-- What this task involves --
Give again the stretch of entries from the line containing "Given: Show files in detailed list view" through the line containing "click(x=337, y=257)", and leave the pictures out of your answer.

---------- Source data

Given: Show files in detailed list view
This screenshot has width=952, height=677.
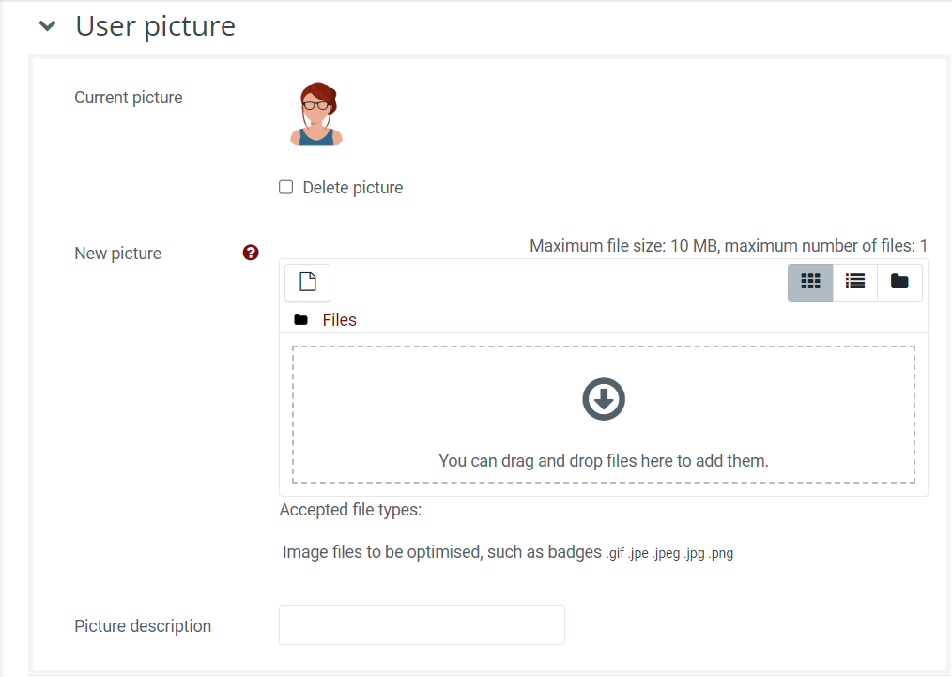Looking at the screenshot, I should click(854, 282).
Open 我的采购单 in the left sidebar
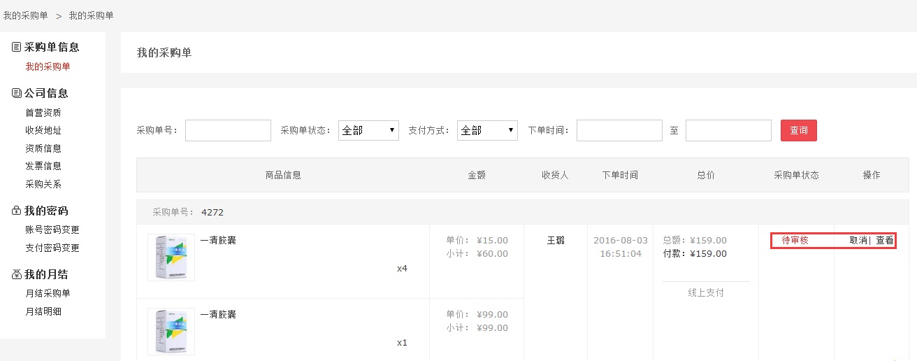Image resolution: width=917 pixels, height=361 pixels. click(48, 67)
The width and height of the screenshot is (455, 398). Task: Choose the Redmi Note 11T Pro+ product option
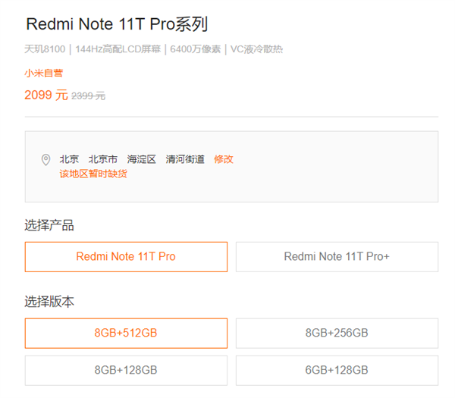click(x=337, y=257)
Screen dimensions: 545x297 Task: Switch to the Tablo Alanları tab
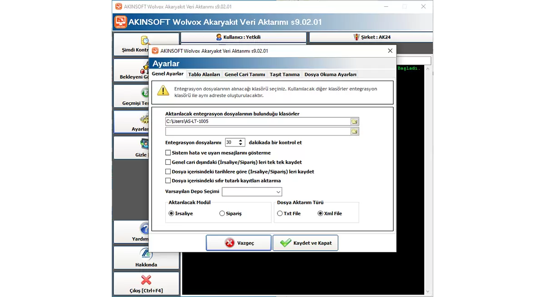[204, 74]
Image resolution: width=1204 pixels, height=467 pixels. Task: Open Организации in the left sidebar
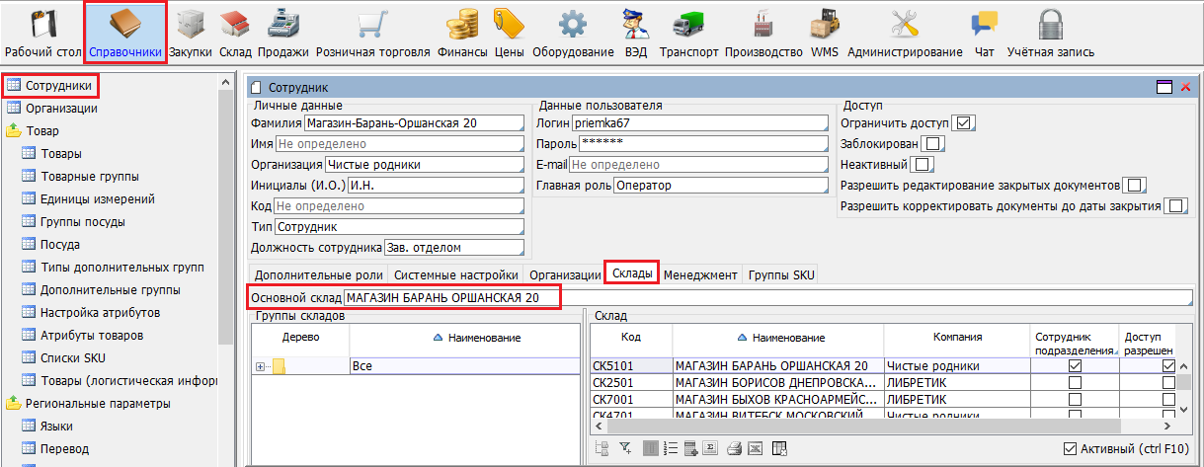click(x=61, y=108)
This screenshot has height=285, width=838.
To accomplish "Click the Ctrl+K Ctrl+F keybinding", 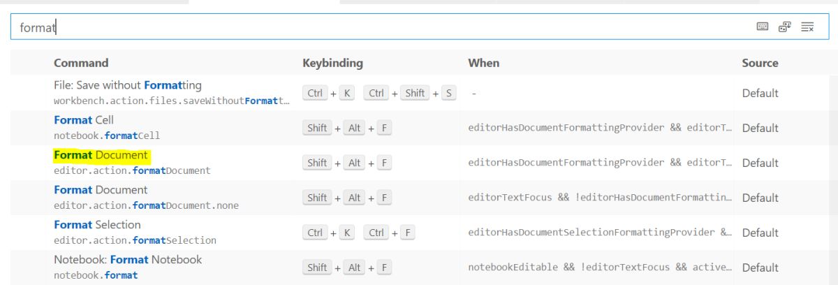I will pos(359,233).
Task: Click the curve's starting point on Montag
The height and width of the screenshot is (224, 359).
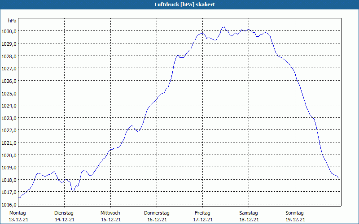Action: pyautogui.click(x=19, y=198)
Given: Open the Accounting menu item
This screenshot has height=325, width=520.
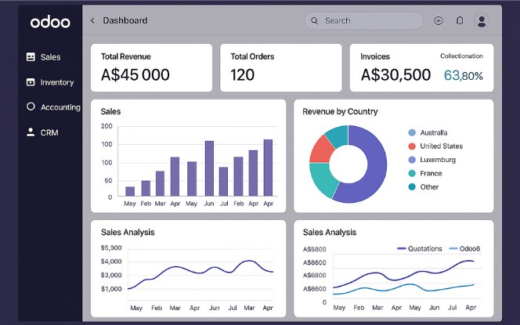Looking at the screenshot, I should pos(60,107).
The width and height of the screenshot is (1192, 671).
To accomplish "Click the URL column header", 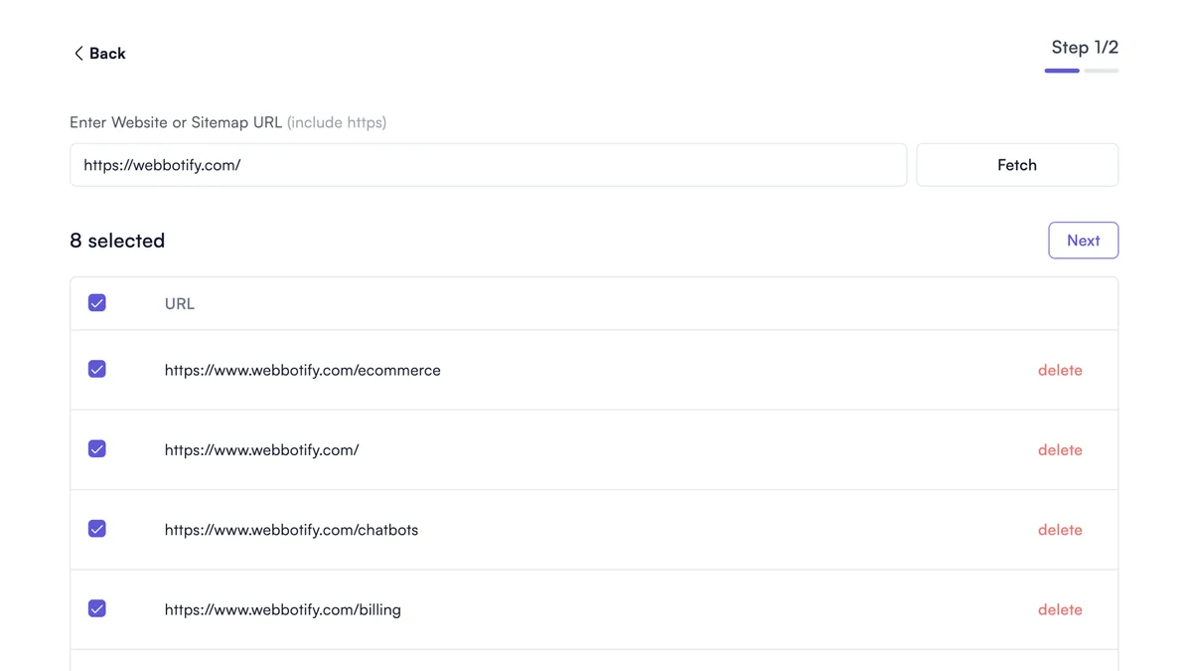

--------------------
---------- Source data

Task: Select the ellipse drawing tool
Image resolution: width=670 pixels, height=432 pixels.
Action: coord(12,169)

--------------------
---------- Source data

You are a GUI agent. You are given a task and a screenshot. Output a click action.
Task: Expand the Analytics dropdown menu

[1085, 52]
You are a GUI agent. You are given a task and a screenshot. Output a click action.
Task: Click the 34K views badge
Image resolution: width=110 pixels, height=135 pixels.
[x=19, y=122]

--------------------

-- The answer --
Given: Show files in detailed list view
This screenshot has width=952, height=677.
Looking at the screenshot, I should click(854, 282).
Open 我的采购单 in the left sidebar
Image resolution: width=917 pixels, height=361 pixels. click(48, 67)
The width and height of the screenshot is (455, 398). Task: Choose the Redmi Note 11T Pro+ product option
click(x=337, y=257)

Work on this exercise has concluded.